#### [What the task asks]
Update the data from the line containing "Given: Click the car crash warning sign" through the line containing "Looking at the" by replacing "car crash" with "road hazard" and leaving everything else unchanged. Omit the pictures from your answer.

#### [Given data]
╭──

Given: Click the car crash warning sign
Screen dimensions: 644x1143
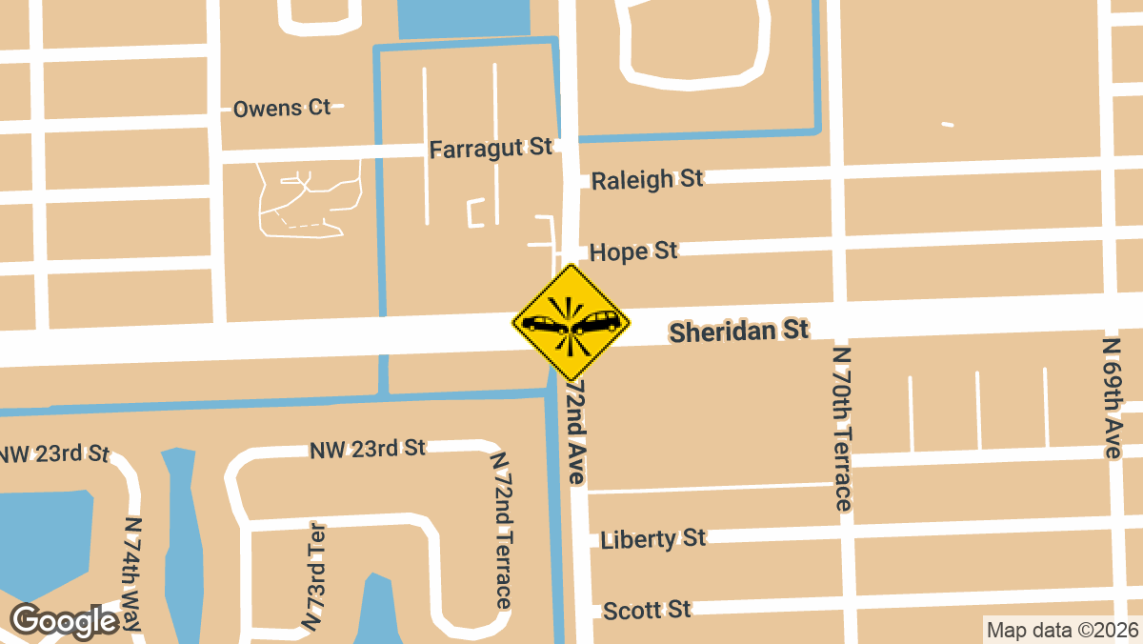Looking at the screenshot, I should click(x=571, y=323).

╰──
╭──

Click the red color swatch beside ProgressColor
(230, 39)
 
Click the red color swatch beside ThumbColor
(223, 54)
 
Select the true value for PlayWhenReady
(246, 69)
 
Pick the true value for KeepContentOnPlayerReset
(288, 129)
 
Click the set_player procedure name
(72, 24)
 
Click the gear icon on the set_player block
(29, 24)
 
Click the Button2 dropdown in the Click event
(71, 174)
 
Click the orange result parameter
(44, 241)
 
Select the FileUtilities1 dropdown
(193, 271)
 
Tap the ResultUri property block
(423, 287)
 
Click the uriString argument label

╰──

#### [Complete answer]
Given: Click the road hazard warning sign
Screen dimensions: 644x1143
Looking at the screenshot, I should click(x=571, y=323).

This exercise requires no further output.